• Work to complete: Reproduce the passage from "Lourdes’ Fique, Palmer" to "the same time." in the article on Miami-Dade's girls' soccer coaches of the year word for word.

• Excerpt to read:
____

Lourdes’ Fique, Palmer Trinity’s Dieke are Miami-Dade’s Girls’ Soccer Coaches of the Year
For Ifeoma Dieke at Palmer Trinity, this was the pinnacle — so far — of three seasons of work.
For David Fique at Lourdes Academy, it was the start of something new, yet familiar at the same time.
After guiding two of Miami’s top girls’ soccer teams this year, they’re the Miami Herald’s Miami-Dade County Girls’ Soccer Coaches of the Year.
In Fique’s first season as coach, Lourdes reached the state semifinals for the third straight year, finishing as the runner-up in Class 6A. In Dieke’s third season as coach of the Falcons, Palmer Trinity reached the region championship for the first time since 2019, finishing as the runner-up in Region 4-3A.
“This has been really a culmination of what we started in 2019,” Dieke said.

____

• Data for analysis:
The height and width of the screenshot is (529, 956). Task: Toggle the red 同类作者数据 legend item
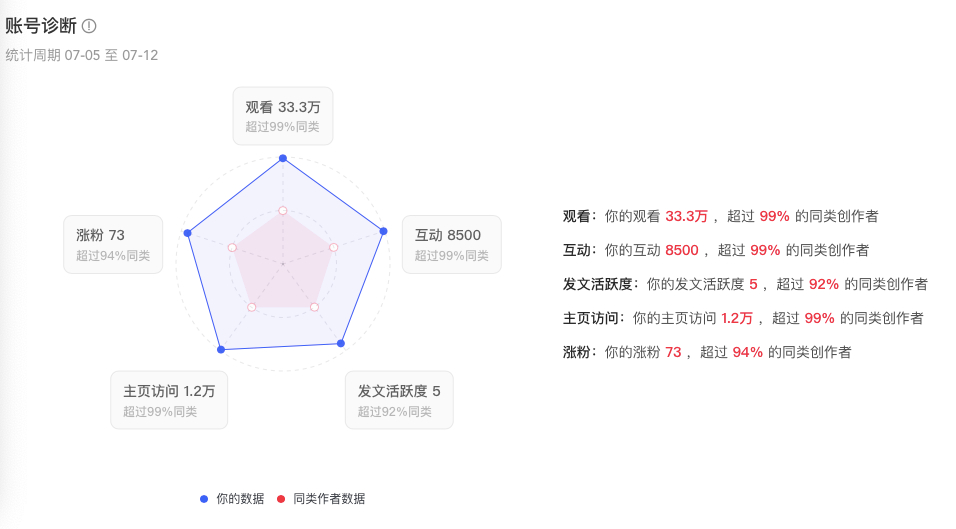(x=321, y=499)
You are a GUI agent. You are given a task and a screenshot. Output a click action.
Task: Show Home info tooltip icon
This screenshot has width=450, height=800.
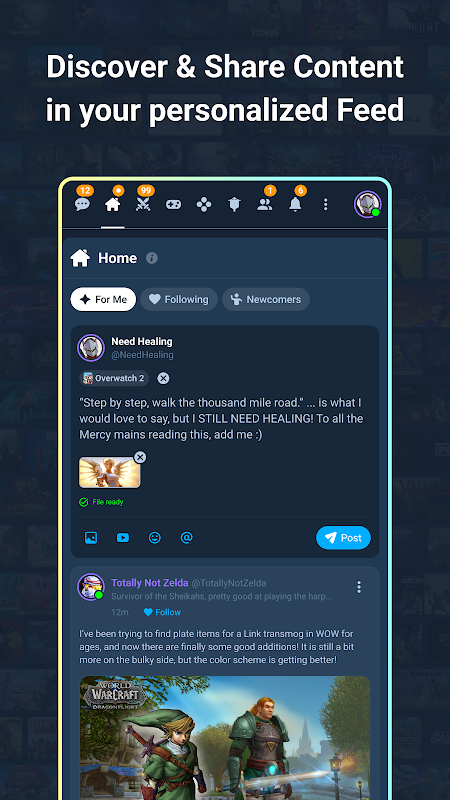coord(152,258)
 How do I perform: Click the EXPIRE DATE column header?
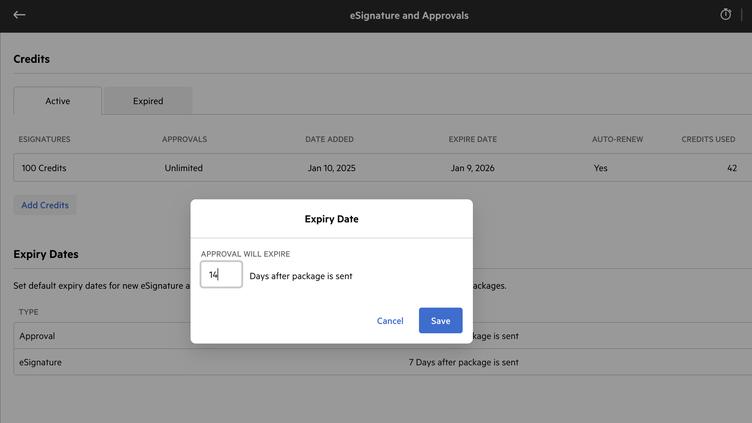472,139
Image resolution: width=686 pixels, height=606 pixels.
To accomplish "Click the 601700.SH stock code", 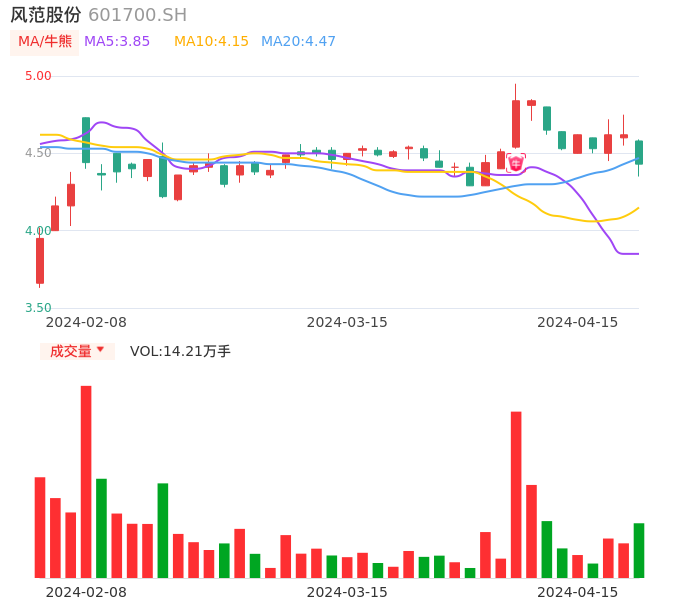I will pyautogui.click(x=137, y=15).
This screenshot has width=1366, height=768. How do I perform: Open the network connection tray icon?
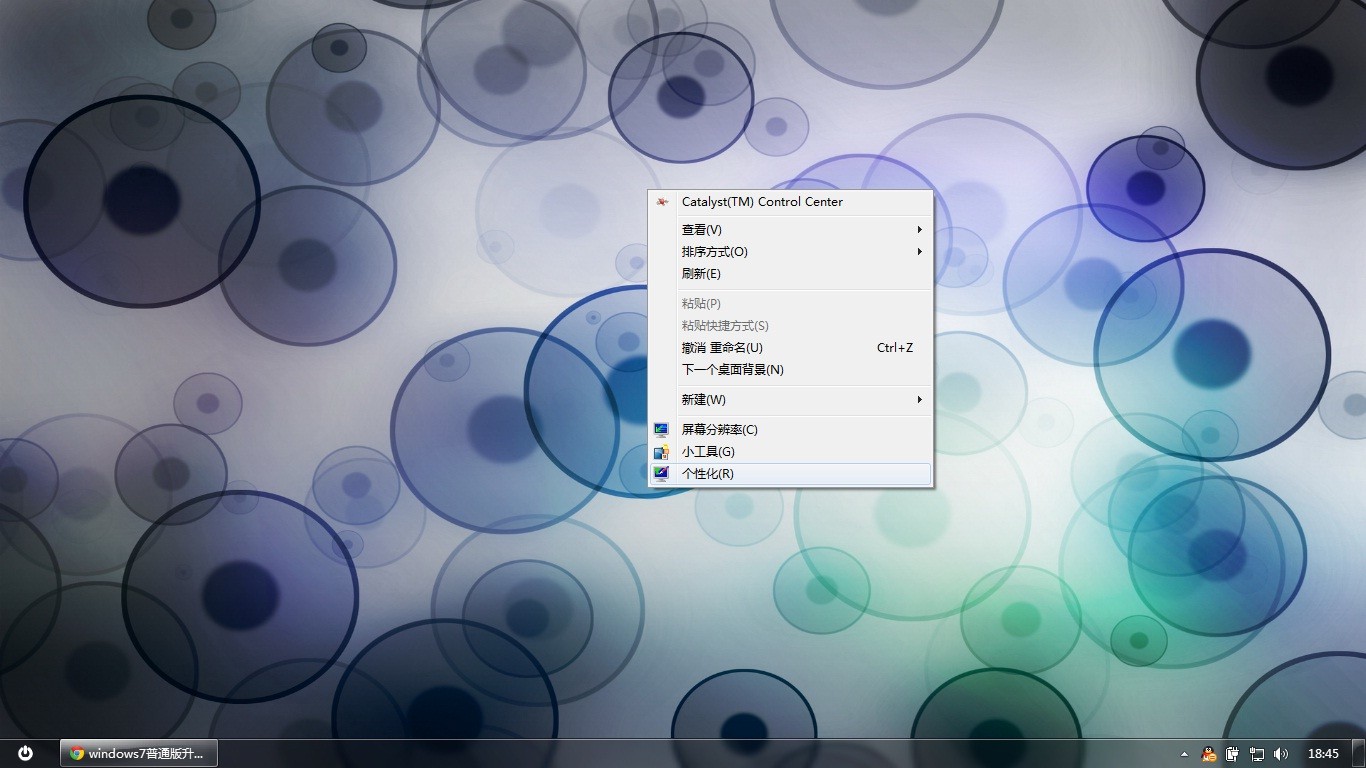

____

• Answer box:
Lourdes’ Fique, Palmer Trinity’s Dieke are Miami-Dade’s Girls’ Soccer Coaches of the Year
For Ifeoma Dieke at Palmer Trinity, this was the pinnacle — so far — of three seasons of work.
For David Fique at Lourdes Academy, it was the start of something new, yet familiar at the same time.